§ Work required
Reproduce every line of the listing below verbatim, from the first line to the last.

╭─ Dataset records

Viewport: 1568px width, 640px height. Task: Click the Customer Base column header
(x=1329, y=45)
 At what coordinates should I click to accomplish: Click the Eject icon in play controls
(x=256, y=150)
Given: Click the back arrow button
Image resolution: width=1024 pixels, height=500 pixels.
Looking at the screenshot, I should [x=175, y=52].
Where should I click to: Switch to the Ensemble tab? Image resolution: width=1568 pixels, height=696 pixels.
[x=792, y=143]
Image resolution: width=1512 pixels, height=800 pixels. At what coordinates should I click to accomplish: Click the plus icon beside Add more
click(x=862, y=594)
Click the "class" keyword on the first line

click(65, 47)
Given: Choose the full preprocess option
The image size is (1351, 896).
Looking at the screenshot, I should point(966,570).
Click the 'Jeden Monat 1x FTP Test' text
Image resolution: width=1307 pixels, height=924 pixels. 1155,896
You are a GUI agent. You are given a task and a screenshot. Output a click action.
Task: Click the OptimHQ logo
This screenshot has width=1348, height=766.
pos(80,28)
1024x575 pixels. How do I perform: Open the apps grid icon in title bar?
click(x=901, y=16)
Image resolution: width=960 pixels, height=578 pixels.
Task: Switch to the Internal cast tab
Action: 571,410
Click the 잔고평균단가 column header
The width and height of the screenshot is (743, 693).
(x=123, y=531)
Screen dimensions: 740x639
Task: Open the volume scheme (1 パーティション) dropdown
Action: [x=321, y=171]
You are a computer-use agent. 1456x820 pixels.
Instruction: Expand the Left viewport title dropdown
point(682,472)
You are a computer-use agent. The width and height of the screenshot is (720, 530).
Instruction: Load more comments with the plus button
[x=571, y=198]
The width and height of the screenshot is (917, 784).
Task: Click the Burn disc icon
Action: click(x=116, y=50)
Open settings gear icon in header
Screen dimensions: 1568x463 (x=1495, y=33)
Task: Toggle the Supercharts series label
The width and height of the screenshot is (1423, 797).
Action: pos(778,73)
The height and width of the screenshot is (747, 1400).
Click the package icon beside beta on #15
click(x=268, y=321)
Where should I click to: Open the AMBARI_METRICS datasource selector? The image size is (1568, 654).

╰─

§ Result of this task
Viewport: 1568px width, 640px height. Task: Click the Customer Base column header
(x=1329, y=45)
 At what coordinates should I click to accomplish: Click the Eject icon in play controls
(x=256, y=150)
Given: Click the back arrow button
Image resolution: width=1024 pixels, height=500 pixels.
Looking at the screenshot, I should [x=175, y=52].
Where should I click to: Switch to the Ensemble tab? Image resolution: width=1568 pixels, height=696 pixels.
[x=792, y=143]
Image resolution: width=1512 pixels, height=800 pixels. At what coordinates should I click to accomplish: Click the plus icon beside Add more
click(x=862, y=594)
Click the "class" keyword on the first line

click(65, 47)
Given: Choose the full preprocess option
The image size is (1351, 896).
Looking at the screenshot, I should point(966,570).
Click the 'Jeden Monat 1x FTP Test' text
Image resolution: width=1307 pixels, height=924 pixels. 1155,896
You are a GUI agent. You are given a task and a screenshot. Output a click action.
Task: Click the OptimHQ logo
This screenshot has width=1348, height=766.
pos(80,28)
1024x575 pixels. How do I perform: Open the apps grid icon in title bar?
click(x=901, y=16)
Image resolution: width=960 pixels, height=578 pixels.
Task: Switch to the Internal cast tab
Action: 571,410
Click the 잔고평균단가 column header
The width and height of the screenshot is (743, 693).
(x=123, y=531)
Screen dimensions: 740x639
Task: Open the volume scheme (1 パーティション) dropdown
Action: [x=321, y=171]
You are a computer-use agent. 1456x820 pixels.
Instruction: Expand the Left viewport title dropdown
point(682,472)
You are a computer-use agent. The width and height of the screenshot is (720, 530).
Instruction: Load more comments with the plus button
[x=571, y=198]
The width and height of the screenshot is (917, 784).
Task: Click the Burn disc icon
Action: click(x=116, y=50)
Open settings gear icon in header
Screen dimensions: 1568x463 (x=1495, y=33)
Task: Toggle the Supercharts series label
The width and height of the screenshot is (1423, 797).
Action: pos(778,73)
The height and width of the screenshot is (747, 1400).
Click the package icon beside beta on #15
click(x=268, y=321)
Where should I click to: Open the AMBARI_METRICS datasource selector? The image size is (1568, 654).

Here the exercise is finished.